_What is required_
Take the records below and set down exactly the lines from the one with "Open the Help menu" to the one with "Select 支付购买 for", ends included; do not copy the pictures.

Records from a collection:
- Opening Delimiter -

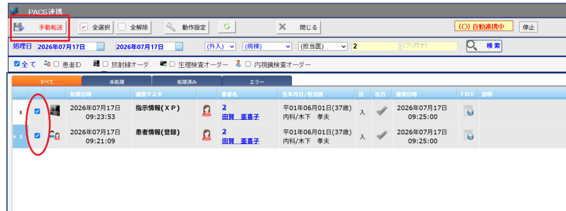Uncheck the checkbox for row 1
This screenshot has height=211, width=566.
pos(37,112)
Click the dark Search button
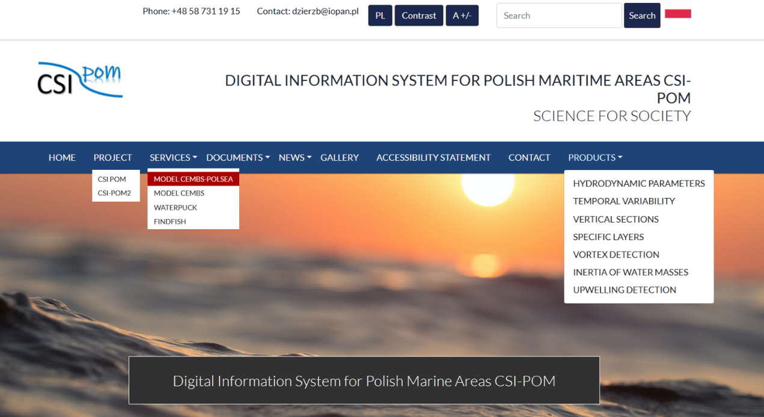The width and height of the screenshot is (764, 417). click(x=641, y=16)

- Closing Delimiter -
- Opening Delimiter -

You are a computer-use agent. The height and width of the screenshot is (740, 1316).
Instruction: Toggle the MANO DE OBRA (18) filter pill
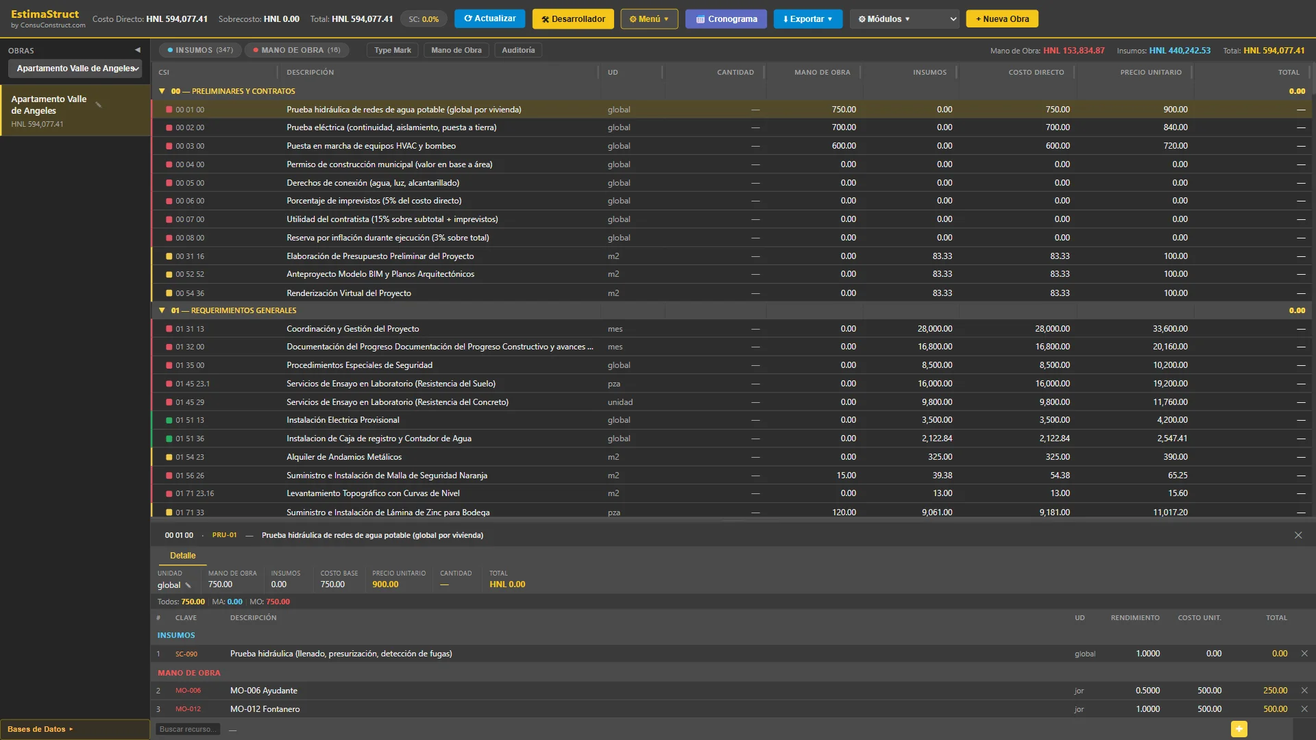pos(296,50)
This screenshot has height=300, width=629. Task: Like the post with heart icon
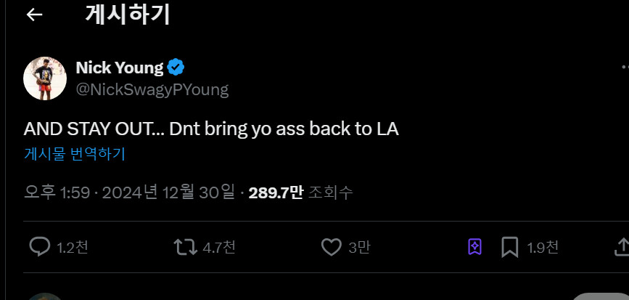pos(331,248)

- Closing Delimiter -
- Opening Delimiter -

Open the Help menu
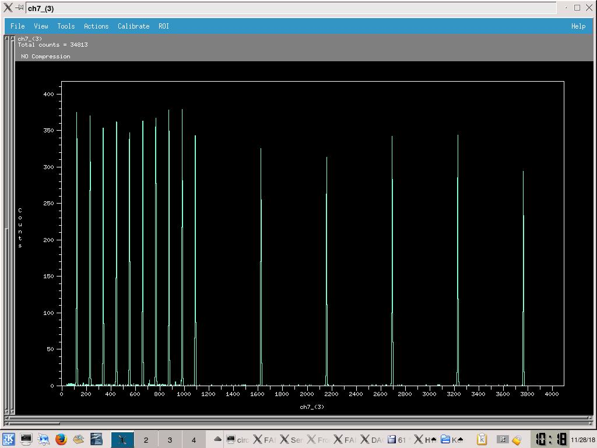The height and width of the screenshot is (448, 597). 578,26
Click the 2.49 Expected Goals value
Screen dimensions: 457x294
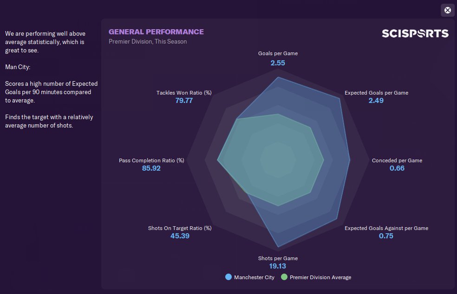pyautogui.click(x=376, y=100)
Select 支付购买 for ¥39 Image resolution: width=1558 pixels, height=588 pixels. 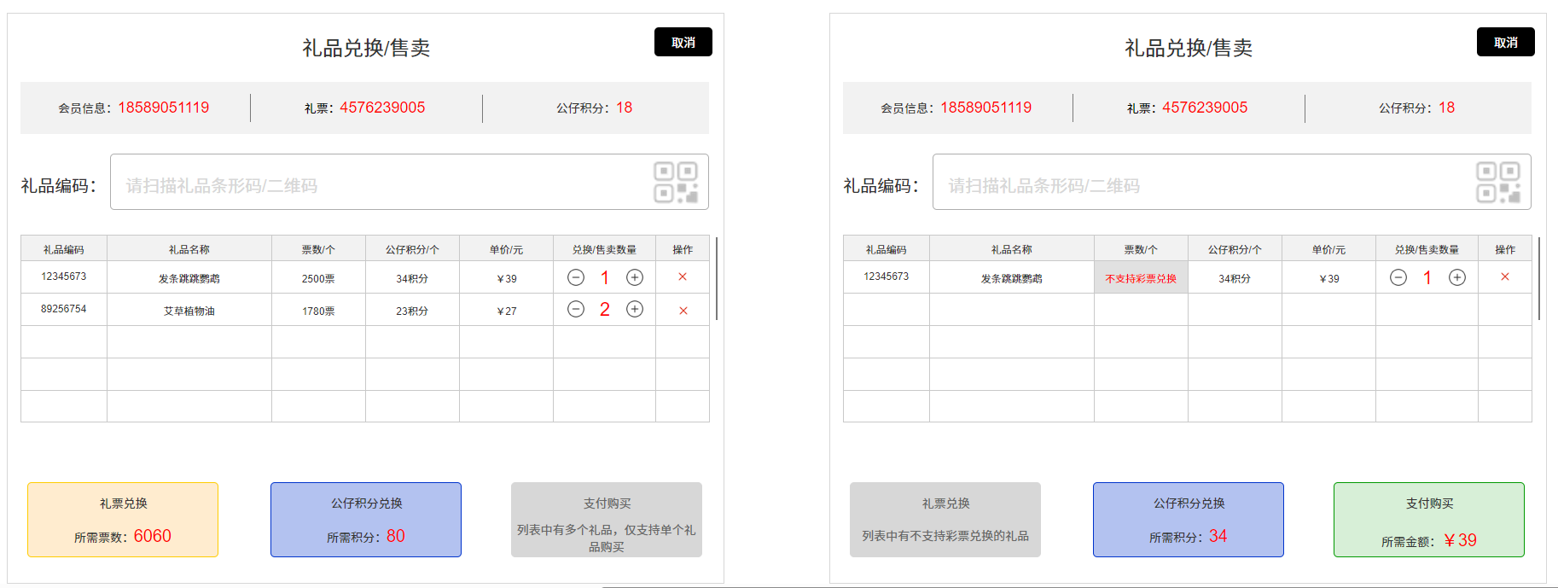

- Closing Delimiter -

_Answer to this task_
Open the Help menu
The height and width of the screenshot is (448, 597). 578,26
Click the 2.49 Expected Goals value
Screen dimensions: 457x294
pyautogui.click(x=376, y=100)
Select 支付购买 for ¥39 Image resolution: width=1558 pixels, height=588 pixels. 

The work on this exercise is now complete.